**Work to be completed**. Copy everything from the start of the data down to the line containing "click(x=613, y=132)", replacing "screenshot" with "screen capture" and changing nothing else. Leave the pictures out.

**Exercise input**.
<<<<
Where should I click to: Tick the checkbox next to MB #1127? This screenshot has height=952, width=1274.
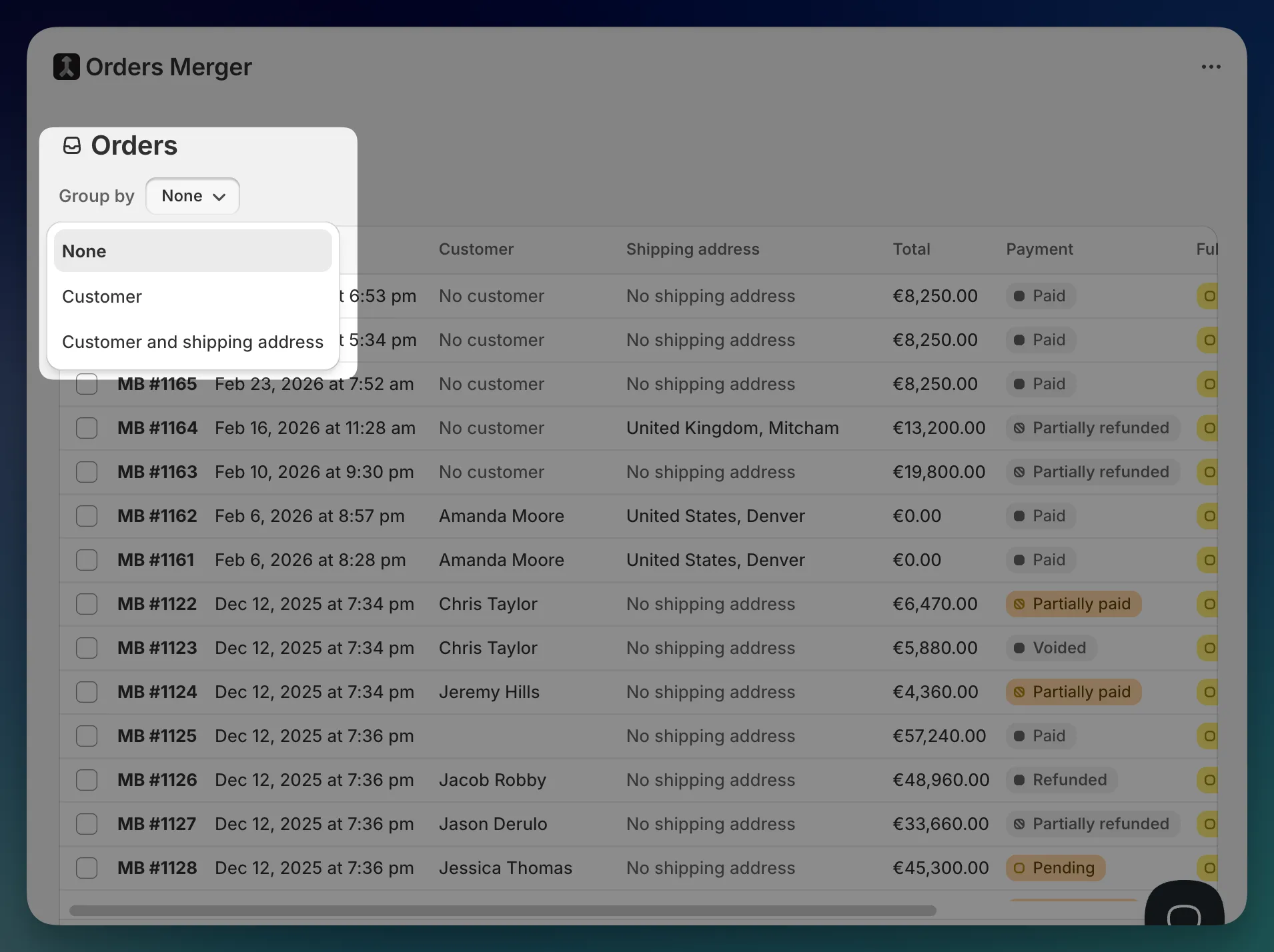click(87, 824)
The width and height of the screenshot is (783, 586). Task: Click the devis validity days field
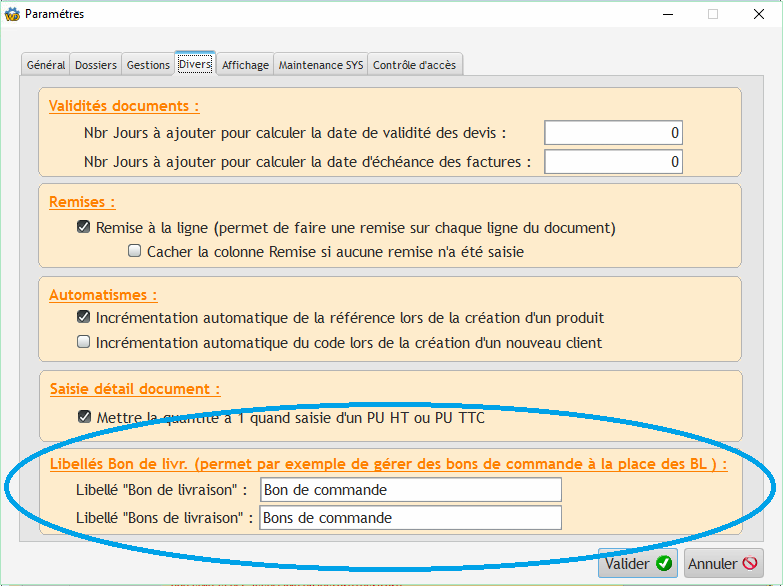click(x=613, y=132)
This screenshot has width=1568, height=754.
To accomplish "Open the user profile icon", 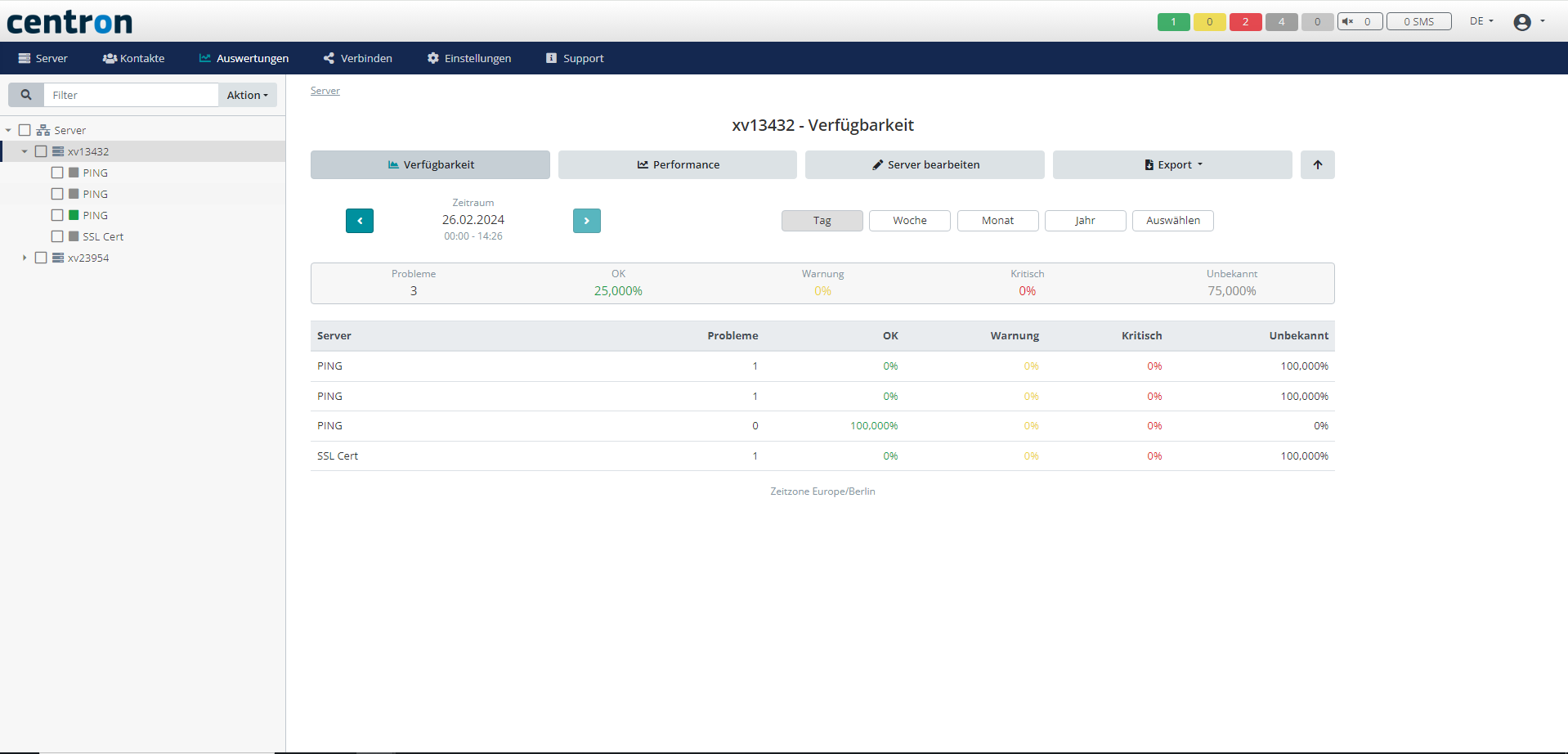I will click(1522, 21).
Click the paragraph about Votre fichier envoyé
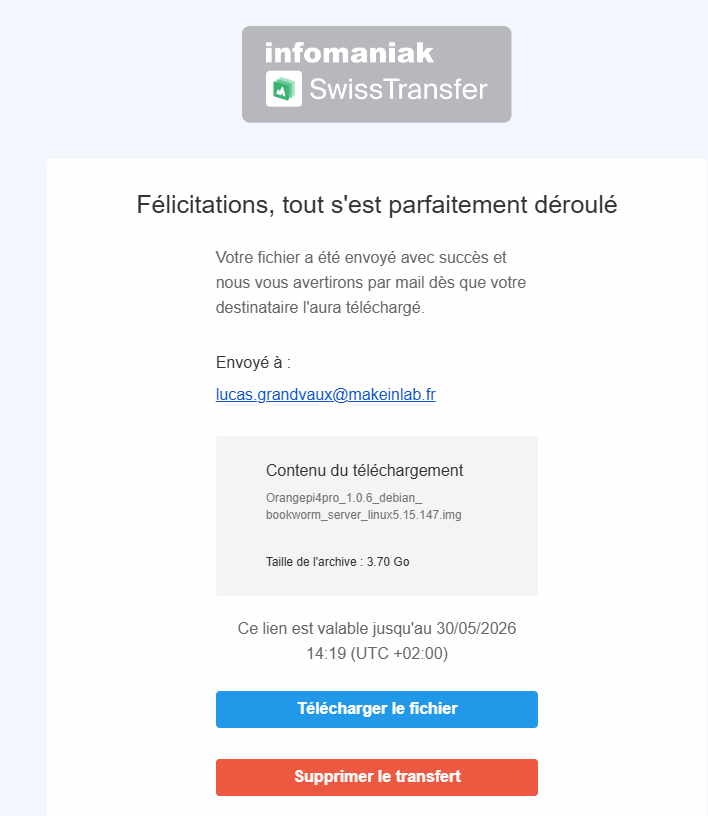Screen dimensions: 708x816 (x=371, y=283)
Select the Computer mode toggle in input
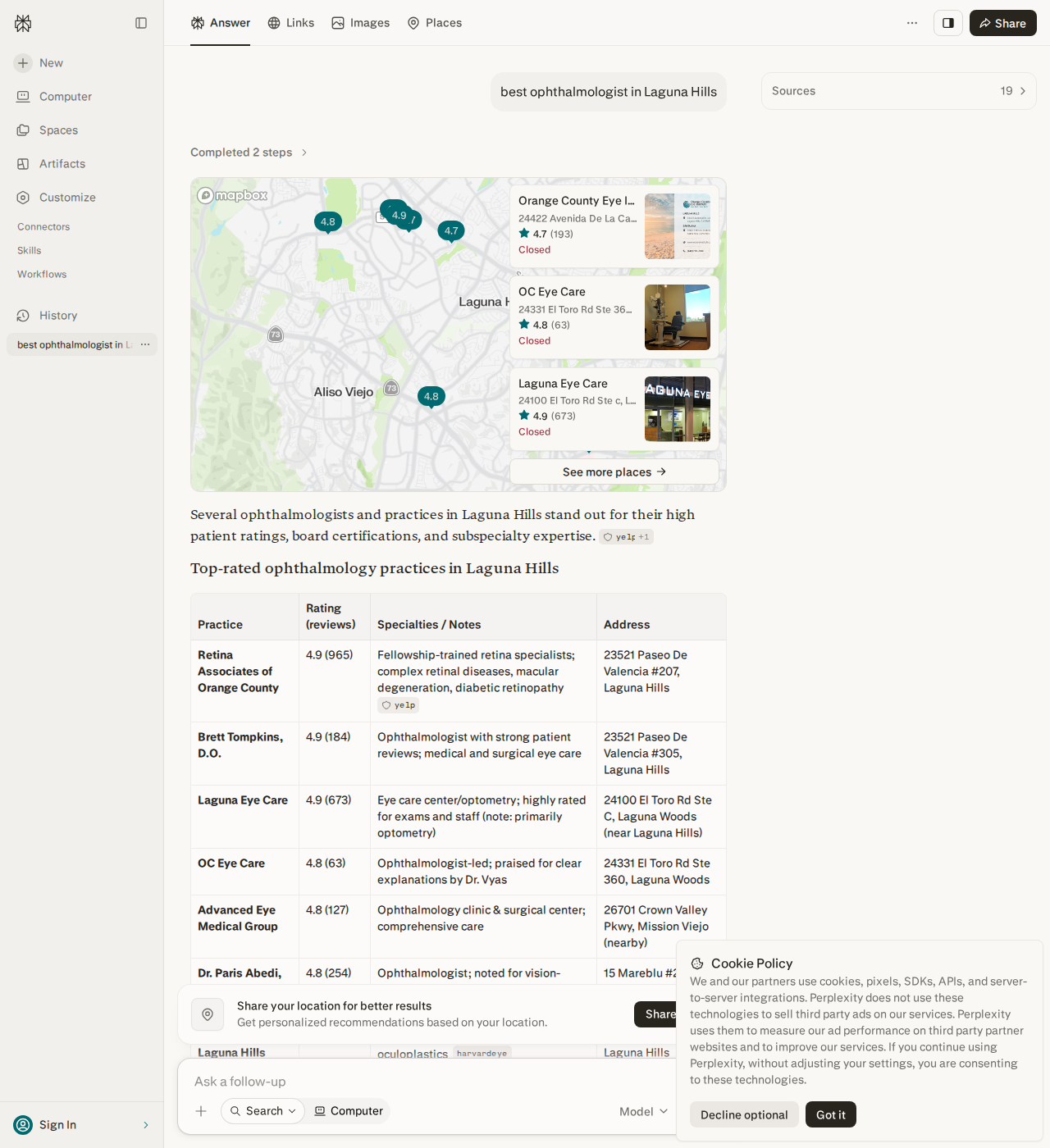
>>>>
**Task result**.
Where should I click to: Tick the checkbox next to MB #1127? This screen capture has height=952, width=1274.
click(87, 824)
The width and height of the screen capture is (783, 586). Task: Click the devis validity days field
click(x=613, y=132)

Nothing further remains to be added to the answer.